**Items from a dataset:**

*** Begin section ***

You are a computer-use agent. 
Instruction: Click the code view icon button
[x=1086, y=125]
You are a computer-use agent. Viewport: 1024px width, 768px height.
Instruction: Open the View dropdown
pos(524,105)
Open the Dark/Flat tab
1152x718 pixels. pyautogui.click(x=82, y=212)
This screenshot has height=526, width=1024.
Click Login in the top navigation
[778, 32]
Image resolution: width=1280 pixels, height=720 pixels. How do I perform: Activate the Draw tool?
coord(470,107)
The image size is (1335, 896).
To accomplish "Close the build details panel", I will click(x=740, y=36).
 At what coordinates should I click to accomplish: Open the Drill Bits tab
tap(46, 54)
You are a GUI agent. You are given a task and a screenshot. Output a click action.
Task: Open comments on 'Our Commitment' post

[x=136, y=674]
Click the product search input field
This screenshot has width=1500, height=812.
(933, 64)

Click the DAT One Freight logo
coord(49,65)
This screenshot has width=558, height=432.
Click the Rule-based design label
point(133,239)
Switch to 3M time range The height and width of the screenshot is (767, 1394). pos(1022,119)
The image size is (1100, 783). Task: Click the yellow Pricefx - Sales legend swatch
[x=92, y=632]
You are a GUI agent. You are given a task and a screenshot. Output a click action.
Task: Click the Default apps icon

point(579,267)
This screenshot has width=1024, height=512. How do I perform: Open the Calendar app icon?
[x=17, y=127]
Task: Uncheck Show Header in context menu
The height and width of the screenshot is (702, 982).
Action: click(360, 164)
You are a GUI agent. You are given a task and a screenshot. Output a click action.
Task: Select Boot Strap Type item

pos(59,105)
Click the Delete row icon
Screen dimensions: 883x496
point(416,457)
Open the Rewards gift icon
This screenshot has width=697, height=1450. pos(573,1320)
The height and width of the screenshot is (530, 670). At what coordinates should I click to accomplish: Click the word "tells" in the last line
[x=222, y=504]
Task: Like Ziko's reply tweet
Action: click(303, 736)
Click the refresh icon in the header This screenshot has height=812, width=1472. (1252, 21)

*** End section ***

**Goal of the exercise:**
Copy every record above verbatim and in full.

**Exercise solution:**
You are a computer-use agent. 
Instruction: Click the code view icon button
[x=1086, y=125]
You are a computer-use agent. Viewport: 1024px width, 768px height.
Instruction: Open the View dropdown
pos(524,105)
Open the Dark/Flat tab
1152x718 pixels. pyautogui.click(x=82, y=212)
This screenshot has height=526, width=1024.
Click Login in the top navigation
[778, 32]
Image resolution: width=1280 pixels, height=720 pixels. How do I perform: Activate the Draw tool?
coord(470,107)
The image size is (1335, 896).
To accomplish "Close the build details panel", I will click(x=740, y=36).
 At what coordinates should I click to accomplish: Open the Drill Bits tab
tap(46, 54)
You are a GUI agent. You are given a task and a screenshot. Output a click action.
Task: Open comments on 'Our Commitment' post

[x=136, y=674]
Click the product search input field
This screenshot has width=1500, height=812.
(933, 64)

Click the DAT One Freight logo
coord(49,65)
This screenshot has width=558, height=432.
Click the Rule-based design label
point(133,239)
Switch to 3M time range The height and width of the screenshot is (767, 1394). pos(1022,119)
The image size is (1100, 783). Task: Click the yellow Pricefx - Sales legend swatch
[x=92, y=632]
You are a GUI agent. You are given a task and a screenshot. Output a click action.
Task: Click the Default apps icon

point(579,267)
This screenshot has width=1024, height=512. How do I perform: Open the Calendar app icon?
[x=17, y=127]
Task: Uncheck Show Header in context menu
The height and width of the screenshot is (702, 982).
Action: click(360, 164)
You are a GUI agent. You are given a task and a screenshot. Output a click action.
Task: Select Boot Strap Type item

pos(59,105)
Click the Delete row icon
Screen dimensions: 883x496
point(416,457)
Open the Rewards gift icon
This screenshot has width=697, height=1450. pos(573,1320)
The height and width of the screenshot is (530, 670). At what coordinates should I click to accomplish: Click the word "tells" in the last line
[x=222, y=504]
Task: Like Ziko's reply tweet
Action: click(303, 736)
Click the refresh icon in the header This screenshot has height=812, width=1472. (1252, 21)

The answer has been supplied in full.